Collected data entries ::
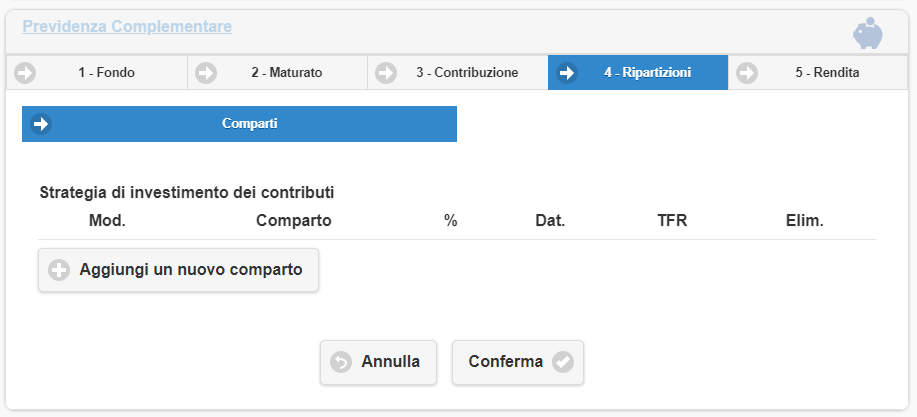This screenshot has width=917, height=417.
Task: Click the plus icon for new comparto
Action: (x=59, y=270)
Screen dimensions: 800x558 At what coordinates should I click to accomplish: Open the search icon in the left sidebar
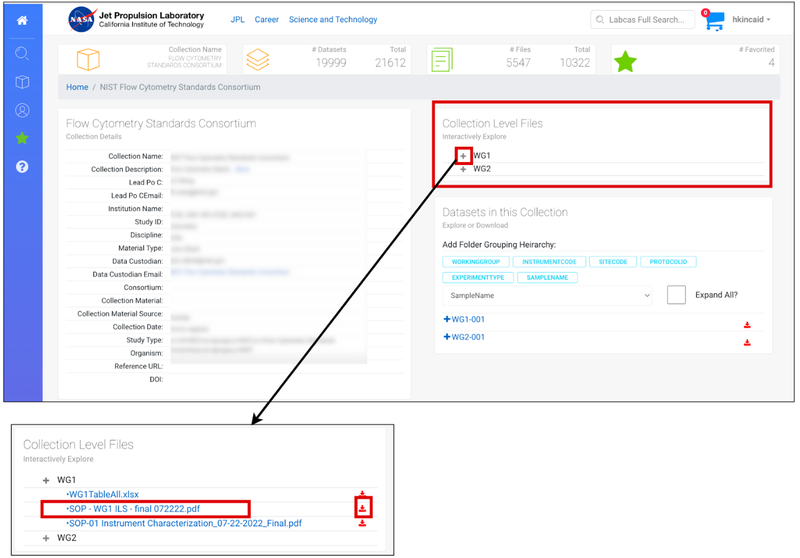[x=22, y=54]
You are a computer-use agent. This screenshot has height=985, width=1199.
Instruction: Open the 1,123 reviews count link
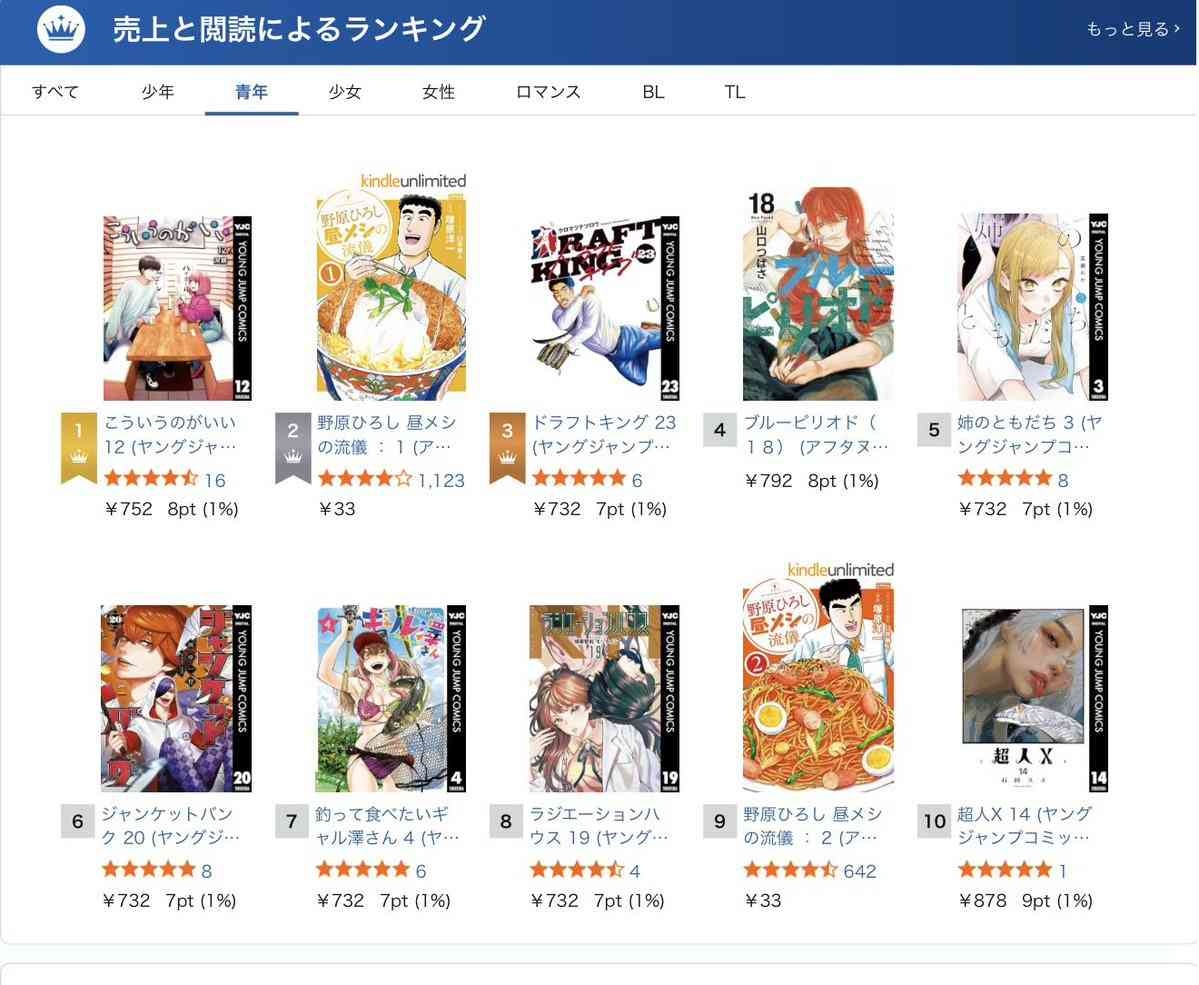coord(441,480)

BRIEF ::
The answer must consist solely of the lines from the one with "Screen dimensions: 800x558" through the final line of the data, each reproduced exactly and with pictures omitted.

OUTPUT BELOW ::
Screen dimensions: 800x558 At what coordinates should I click to accomplish: Open the search icon in the left sidebar
[x=22, y=54]
You are a computer-use agent. This screenshot has height=985, width=1199.
Instruction: Open the 1,123 reviews count link
coord(441,480)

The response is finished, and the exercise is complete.